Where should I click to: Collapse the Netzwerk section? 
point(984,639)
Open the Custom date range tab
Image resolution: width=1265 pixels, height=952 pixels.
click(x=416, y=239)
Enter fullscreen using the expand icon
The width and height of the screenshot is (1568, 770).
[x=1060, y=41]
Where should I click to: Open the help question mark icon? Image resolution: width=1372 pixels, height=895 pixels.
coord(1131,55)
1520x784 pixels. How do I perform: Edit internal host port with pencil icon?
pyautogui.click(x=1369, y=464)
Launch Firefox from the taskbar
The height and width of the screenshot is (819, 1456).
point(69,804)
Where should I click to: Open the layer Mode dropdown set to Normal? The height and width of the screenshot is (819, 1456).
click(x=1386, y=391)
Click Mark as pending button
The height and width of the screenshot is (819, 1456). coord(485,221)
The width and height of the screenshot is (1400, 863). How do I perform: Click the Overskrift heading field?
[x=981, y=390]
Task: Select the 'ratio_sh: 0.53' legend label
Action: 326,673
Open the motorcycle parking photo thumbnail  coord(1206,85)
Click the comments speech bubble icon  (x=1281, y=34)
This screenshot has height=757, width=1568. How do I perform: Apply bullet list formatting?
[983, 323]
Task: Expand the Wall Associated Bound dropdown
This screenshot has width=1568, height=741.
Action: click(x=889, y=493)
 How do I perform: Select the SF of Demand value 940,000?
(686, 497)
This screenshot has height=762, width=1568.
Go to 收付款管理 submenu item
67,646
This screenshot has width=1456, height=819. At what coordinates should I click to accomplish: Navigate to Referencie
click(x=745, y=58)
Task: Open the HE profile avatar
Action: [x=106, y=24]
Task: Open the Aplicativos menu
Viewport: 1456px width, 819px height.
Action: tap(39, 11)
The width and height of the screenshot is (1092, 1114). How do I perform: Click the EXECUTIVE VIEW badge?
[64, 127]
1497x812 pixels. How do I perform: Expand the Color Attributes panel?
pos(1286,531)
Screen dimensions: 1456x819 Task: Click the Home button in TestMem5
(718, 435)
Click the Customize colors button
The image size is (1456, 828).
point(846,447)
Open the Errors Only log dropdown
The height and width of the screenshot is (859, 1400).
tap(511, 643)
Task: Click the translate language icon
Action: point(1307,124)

_____

What you need to do: Within the material above, the line with "Click Mark as pending button" opens the range and the line with "Open the Errors Only log dropdown" closes it; reproduce that range word for word.

Response box:
Click Mark as pending button
The height and width of the screenshot is (819, 1456). coord(485,221)
The width and height of the screenshot is (1400, 863). How do I perform: Click the Overskrift heading field?
[x=981, y=390]
Task: Select the 'ratio_sh: 0.53' legend label
Action: 326,673
Open the motorcycle parking photo thumbnail  coord(1206,85)
Click the comments speech bubble icon  (x=1281, y=34)
This screenshot has height=757, width=1568. How do I perform: Apply bullet list formatting?
[983, 323]
Task: Expand the Wall Associated Bound dropdown
This screenshot has width=1568, height=741.
Action: click(x=889, y=493)
 How do I perform: Select the SF of Demand value 940,000?
(686, 497)
This screenshot has height=762, width=1568.
Go to 收付款管理 submenu item
67,646
This screenshot has width=1456, height=819. At what coordinates should I click to accomplish: Navigate to Referencie
click(x=745, y=58)
Task: Open the HE profile avatar
Action: [x=106, y=24]
Task: Open the Aplicativos menu
Viewport: 1456px width, 819px height.
Action: tap(39, 11)
The width and height of the screenshot is (1092, 1114). How do I perform: Click the EXECUTIVE VIEW badge?
[64, 127]
1497x812 pixels. How do I perform: Expand the Color Attributes panel?
pos(1286,531)
Screen dimensions: 1456x819 Task: Click the Home button in TestMem5
(718, 435)
Click the Customize colors button
The image size is (1456, 828).
point(846,447)
Open the Errors Only log dropdown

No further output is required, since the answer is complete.